Hyperkalemia is defined as a circulating potassium (K) level ≥ 6.5 mEq/L (normal is 4.4 - 6.1).
Serum potassium, the major cation in the intracellular fluid, is normally maintained within a narrow range through an exquisite balance mechanism between cellular potassium efflux and influx. Hyperkalemia may result from both a shift of the ion from the intracellular to the extracellular compartment and a decrease in the renal excretion of potassium. The former may be due to loss of the effects of cortisol upon the sodium-potassium pump, which normally maintains a potassium gradient across the cellular membrane.

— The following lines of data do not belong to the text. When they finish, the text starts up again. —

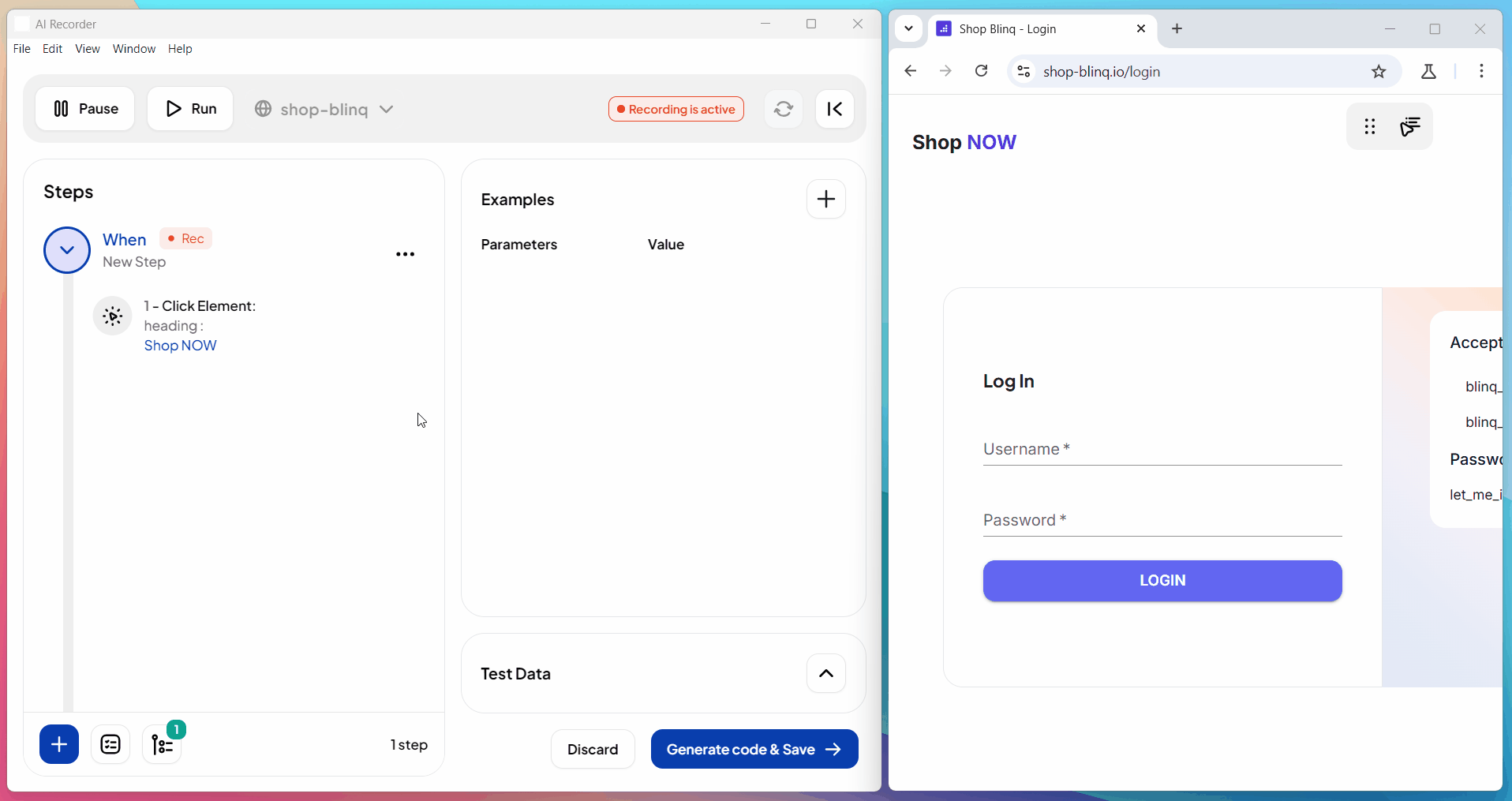Screen dimensions: 1512x801
Task: Open the shop-blinq environment dropdown
Action: coord(324,109)
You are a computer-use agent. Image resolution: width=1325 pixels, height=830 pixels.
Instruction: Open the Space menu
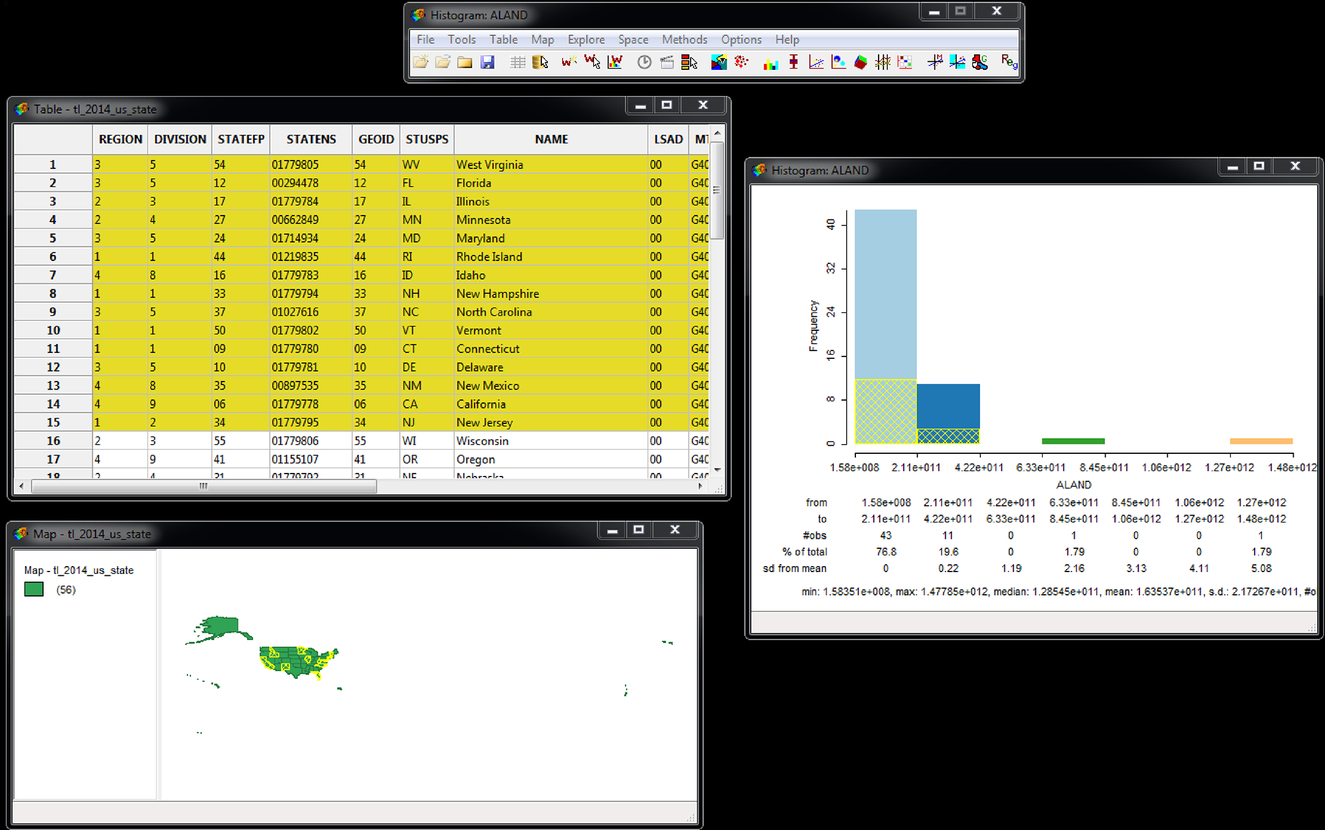[633, 40]
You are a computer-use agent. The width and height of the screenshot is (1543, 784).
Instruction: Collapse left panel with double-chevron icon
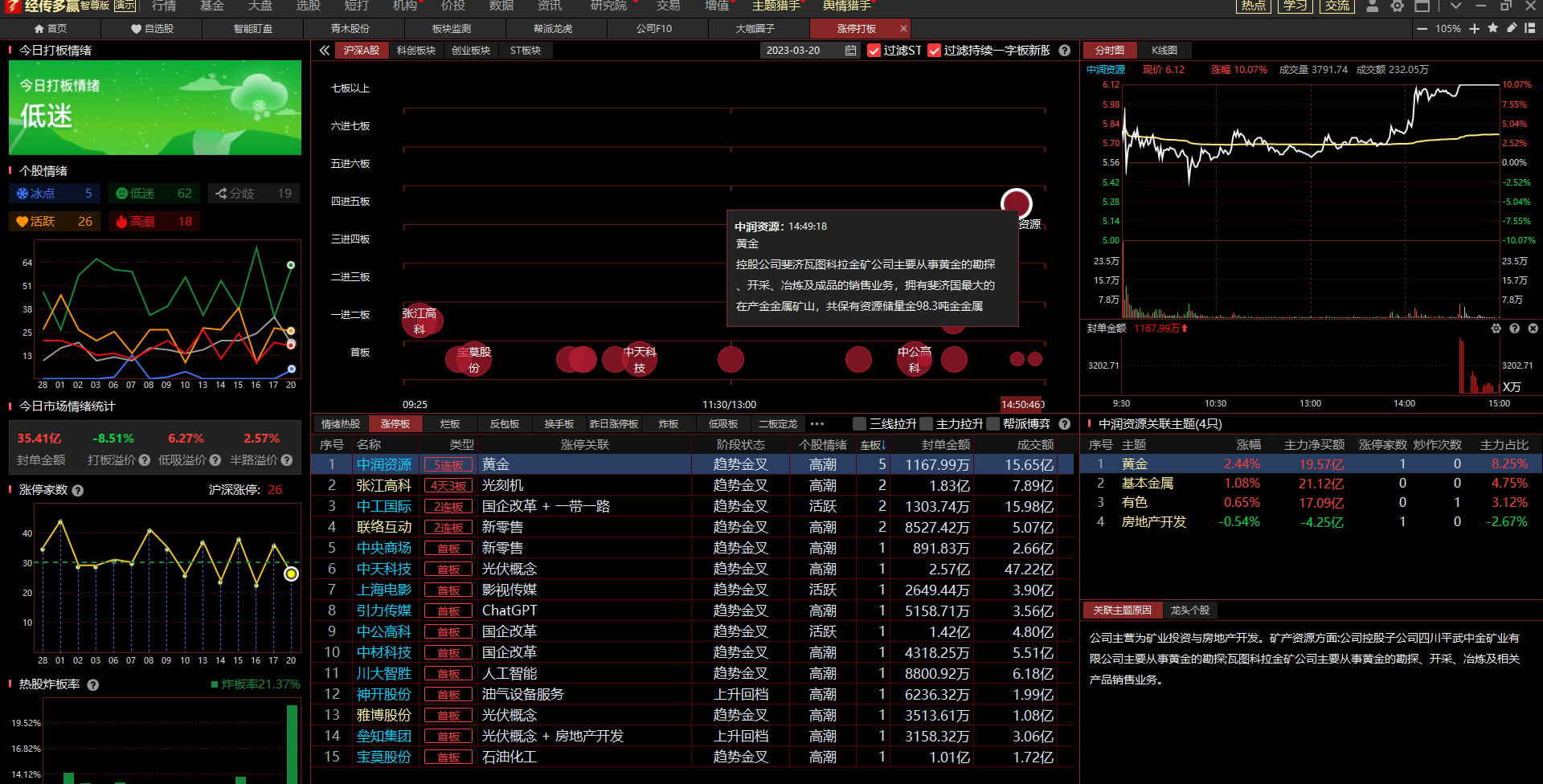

Body stores of potassium are intimately related to sodium balances and plasma sodium and potassium concentrations are maintained by balanced intake and excretion, intracellular and extracellular osmotic pressure, and pH. Sodium-potassium (Na:K) ratio has frequently been used as a diagnostic tool to identify adrenal insufficiency. The normal Na:K ratios in dogs range from 27:1 to 40:1, while the values in canine hypoadrenocorticism (Addison’s disease) are often below 27:1 and may be below 20:1 in primary hypoadrenocorticism. However, other disorders including chronic renal disease, intestinal parasites, gastritis, gastric dilation and volvulus and metabolic acidosis can also cause similar electrolyte disturbances classically associated with primary hypoadrenocorticism characterized by hyponatremia and hyperkalemia.
It is particularly important that the signs and symptoms of changes in plasma potassium concentrations should be particularly recognised and quickly treated, because the changes are potentially life threatening, as plasma potassium values are not always a reflection of total body potassium stores - potassium levels can be normal in blood, despite severe deficits in total body potassium.
Hyperkalemia reduces the resting membrane potential of cells, resulting in muscle fasciculation, impaired urine concentrating ability, polydipsia and bradyarrythmia. Severe cardiotoxic effects are evident when the serum potassium concentration is ≥ 8 – 11 mEq/L, often resulting in ventricular fibrillation and death.
Causes of canine hyperkalemia include:
- Renal hypoperfusion
- Chronic renal disease
- Urinary obstruction - urolithiasis, urinary torsion, transitional cell carcinoma
- Hypoadrenocorticism - hyponatremia and hyperkalemia
- Diabetes mellitus with ketoacidosis
- Phosphofructokinase deficiency
- Toxins - potassium bromide overdose
- Pseudohyperkalemia - breed predisposition in Shar Pei, Akitas, Shibas, Jindos
- Sepsis - e.g. pyoderma, pyometra
Pseudohyperkalemia is caused by an increased intracellular RBC potassium concentration and may be accompanied by increased red cell distribution, low MCHC, and increased osmotic fragility with or without mild anemia.
Treatment of hyperkalemia requires intravenous administration of 0.9% NaCl at 60 - 80 mL/kg/hr for 1 - 2 hours. This initial rate of infusion helps to address hypovolemia commonly seen in hyperkalemic dogs, as well as reduced serum potassium levels. The infusion also increases urine production and therefore potassium excretion.
Additional drugs may be required such as sodium bicarbonate, glucose, insulin, and sometimes calcium.
However, hypertonic saline (2,400 mOsm/L) is just as effective as hypertonic sodium bicarbonate in decreasing hyperkalemia and hyperkalemia-associated bradyarrhythmias, probably because of hypernatremia-mediated intracellular movement of potassium, extracellular volume expansion, and increased rate of urine production.
Potassium-low homemade diets have also been effective as a long-term management strategy in dogs with chronic renal disease.